“What did they do with them in the French revolution?” asks Mrs. Ogi.

“Les aristocrats à la lanterne!” says her husband.

“I’ve forgotten all my French,” says Mrs. Ogi, “and so will most of your readers. But I’ll tell you this—the professor sounds exactly like you, except that he’s on the other side!

CHAPTER XLVI
THE POISONED RAT

While France has been moving toward its revolution, England has been moving away from hers, and we now return to the foggy island to watch the course of events through this eighteenth century. The crown has submitted, and parliament has the last word in public affairs. A parliament of the land-owning gentry, elected by corruption, we shall see it in the course of two centuries being gradually changed into a parliament of merchants and ship-owners, of steel and coal and diamond and gold magnates, of brewers and publishers of capitalist propaganda.

It was the task of eighteenth century England to create the bourgeois soul. Machinery and standardized production, which were to make over the world, had not yet appeared, but when they came, they found their psychology and culture all prepared for them by this “nation of shop-keepers.” It is a world of money, all other powers deposed, all other standards a shell without life inside; honor, favor, virtue are represented by money. Religion has become an affair of “livings” and of “benefices.” Politics has become an affair of party rancor, a squabble over the spoils of office. The difference between the two parties is that one is in and the other is out; the purpose of the outs being to prove rascality against the ins, and thus get a chance to do what the ins are doing.

In this bourgeois world the artist may be feeble of mind, not knowing the reality of his time, believing sincerely in its shams. Or he may be a cynic, jeering at his time, but taking what he can get. Or he may be a rebel, speaking the truth—in which case he will starve in a garret, or go insane, or be thrown into prison, or driven into exile.

The first to greet this new century with his writings was a man who went insane. One of the great masters of English prose, his fate in life was to be brought up as a “poor relation,” and to eat the bitter bread of dependence. He became a kind of educated servant to the wealthy, and finally got a small job in the church. Ill most of his life, proud, imperious, burning up with thwarted genius, Jonathan Swift was made into a master ironist.

His first great book was “The Tale of a Tub,” in which he ridiculed the squabbles of the various church parties. Having thus shocked the church, he applied to be a dean, but did not get the job, because somebody else paid a thousand pound bribe to the official having the appointment. Swift was told that he could have another deanery at the same price, but he did not have the sum handy.

The “ins” of those days were called Tories, and the “outs” were called Whigs; they fought furiously, and literary rats, hiding in garrets and cellars, wrote pamphlets of personal abuse, which were published anonymously and circulated in the face of jail penalties. Like the laureate Dryden, our would-be dean did this vile writing; he did it for the Whigs, and when he got no preferment there, he joined the Tories, and was made dean of the cathedral in Dublin.
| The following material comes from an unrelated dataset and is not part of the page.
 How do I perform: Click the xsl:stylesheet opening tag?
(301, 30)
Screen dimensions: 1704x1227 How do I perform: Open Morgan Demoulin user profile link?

There he wrote his “Modest Proposal” for eating the children of Ireland, one of the most terrific pieces of irony in all literature. “Look,” says the ‘gloomy dean,’ “we are letting a population starve to death, and, what a waste of national resources, what a violation of our fundamental principles of business economy. Let us feed these Irish babies, and when they are nice and fat, serve them on our tables; they will be happy during their brief span of life, and we shall no longer have to import food from foreign parts.”